I dont think that it is holy grail of surfboard design really

unless you are at a certain level of ability…

than im positive it would make a big difference…

flex for aerial surfing isnt really much use unless you can already do aerials…

I feel that weight and durability is the worth spending more time on as these are issues which are relevant to me as a surfer …(long walks and rocky bottoms)

is 1.6 kg the limit or has anyone topped that ?

i think sabs was doing .1.7kg

my board no 3 is under 2 kg…(4.4 pounds)i think its pretty light)

but id rather hell tough and weigh a bit more maybe 2.4 kg

cosidering my normal poopee is over 3 kg with fins system(and not very tough)

i think maybe not to push so far to the limits…

so FLEX hmmmmm getting there

what really trips me out is how simple it is to get a good result with epoxy composites

ive never made boards before(until reading berts thread)

and im making lighter and stronger than a shop board

its only a matter of time before i get SHAPE sussed…

then look out local break(im alreadygetting more waves on no.2)…

yea silly i think your pushing limits there …

1.7 was the end of the line for me so far , with set fins …

that said tho , the board in question is over 6 months old and getting ridden by a QLD ripper virtually every day , and it was used as the trampoline for a few months as well …

shape is a must …

dont worry , ive built plenty of average boards this way , its not a recipe for a magic board , but will definatly get you a lot closer …

havard , you gota get one in the water , then tune up or down …

dont complicate things to much for starters …

keep the amount of variables down till you get a handle on what does what …

the springer is not essential unless you need it …

boosting , ultra front foot , heavy, large waves , or choppy ugly condititions regularly …

ive already found a huge difference between or east coast and west when it comes to flex …

on the east coast you can have way more and the board still loves it , so the power rating of the wave has a bearing to …

build it , then tune from there …

based on the feel to you …

regards

BERT

oh yeah you just reminded me…while were on KISS…no more balsa rails for a while…pretty sure i can get to where i want to go without’m…recent discoveries & results validate this direction…results tbd

oh and another thing…the core principle behind composites is strength to weight…if weight is no longer a concern its easier to build std epoxy boards like what Greg L does, but either no stringers or flexy stringers…much easier to build and they go off better than poopee with better durability…

…KISSSSSSSSSSSSSSSSSSS

on the east coast you can have way more and the board still loves it , so the power rating of the wave has a bearing to …

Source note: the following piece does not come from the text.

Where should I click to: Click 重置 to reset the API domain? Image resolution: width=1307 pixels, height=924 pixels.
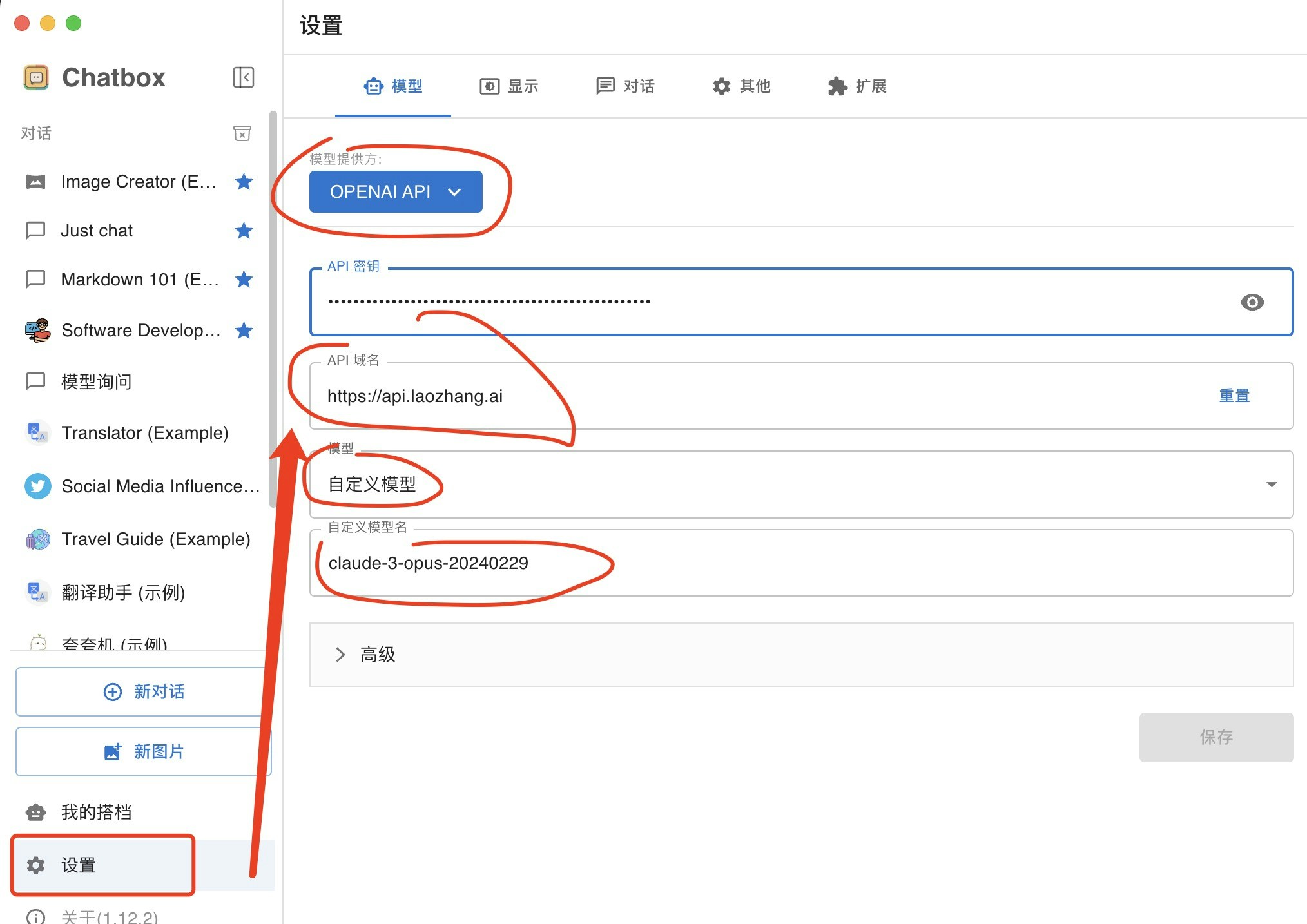tap(1234, 396)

so less power east side? i’ve seen lots of footage of the east but almost none of the west so poor metal referrence…

speaking of west/east AU waves…i saw the most sick right hander video recently…somewhere on the west or SW AU…Taj and some other pros on perfect DOH TOH 10 second barrels…looked like a hybrid of jbay abd BDpipe…it was machine like…my jaw just hit the floor…whats the breaks name?